## TASK INSTRUCTIONS
The answer should hold nothing but the lines from the one with "Given: Click the red tail light on center van" through the end of the listing below, each exactly as written.
*** DATA LISTING Section Begins ***
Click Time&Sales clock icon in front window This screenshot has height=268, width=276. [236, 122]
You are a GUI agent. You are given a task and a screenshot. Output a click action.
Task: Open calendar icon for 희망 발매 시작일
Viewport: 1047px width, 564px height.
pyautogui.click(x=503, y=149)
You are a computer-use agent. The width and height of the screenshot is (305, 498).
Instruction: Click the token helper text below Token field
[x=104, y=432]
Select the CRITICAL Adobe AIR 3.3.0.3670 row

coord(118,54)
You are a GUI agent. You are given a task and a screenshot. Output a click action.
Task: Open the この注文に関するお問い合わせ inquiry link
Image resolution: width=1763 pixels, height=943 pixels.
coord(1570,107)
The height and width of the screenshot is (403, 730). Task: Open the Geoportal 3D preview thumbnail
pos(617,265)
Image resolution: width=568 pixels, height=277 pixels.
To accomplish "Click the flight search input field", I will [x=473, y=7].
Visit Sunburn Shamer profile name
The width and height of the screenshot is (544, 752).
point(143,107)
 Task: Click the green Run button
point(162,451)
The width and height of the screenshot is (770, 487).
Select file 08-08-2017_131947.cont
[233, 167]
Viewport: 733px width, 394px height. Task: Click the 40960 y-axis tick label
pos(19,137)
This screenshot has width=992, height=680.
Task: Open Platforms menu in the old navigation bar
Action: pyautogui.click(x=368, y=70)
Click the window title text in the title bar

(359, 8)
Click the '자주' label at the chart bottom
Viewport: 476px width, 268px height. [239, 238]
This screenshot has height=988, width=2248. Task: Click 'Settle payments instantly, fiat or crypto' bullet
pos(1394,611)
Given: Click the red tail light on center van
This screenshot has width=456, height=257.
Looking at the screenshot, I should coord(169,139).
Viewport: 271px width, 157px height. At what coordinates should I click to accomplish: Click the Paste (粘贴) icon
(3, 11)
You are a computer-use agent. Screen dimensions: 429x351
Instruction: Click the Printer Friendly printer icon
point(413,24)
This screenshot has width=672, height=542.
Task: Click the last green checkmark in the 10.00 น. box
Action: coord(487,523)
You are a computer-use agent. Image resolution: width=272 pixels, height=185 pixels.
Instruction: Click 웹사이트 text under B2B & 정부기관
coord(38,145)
*** DATA LISTING Section Ends ***
## EXERCISE OUTPUT
Given: Click the red tail light on center van
This screenshot has width=456, height=257.
Looking at the screenshot, I should coord(169,139).
Viewport: 271px width, 157px height. At what coordinates should I click to accomplish: Click the Paste (粘贴) icon
(3, 11)
You are a computer-use agent. Screen dimensions: 429x351
Instruction: Click the Printer Friendly printer icon
point(413,24)
This screenshot has width=672, height=542.
Task: Click the last green checkmark in the 10.00 น. box
Action: coord(487,523)
You are a computer-use agent. Image resolution: width=272 pixels, height=185 pixels.
Instruction: Click 웹사이트 text under B2B & 정부기관
coord(38,145)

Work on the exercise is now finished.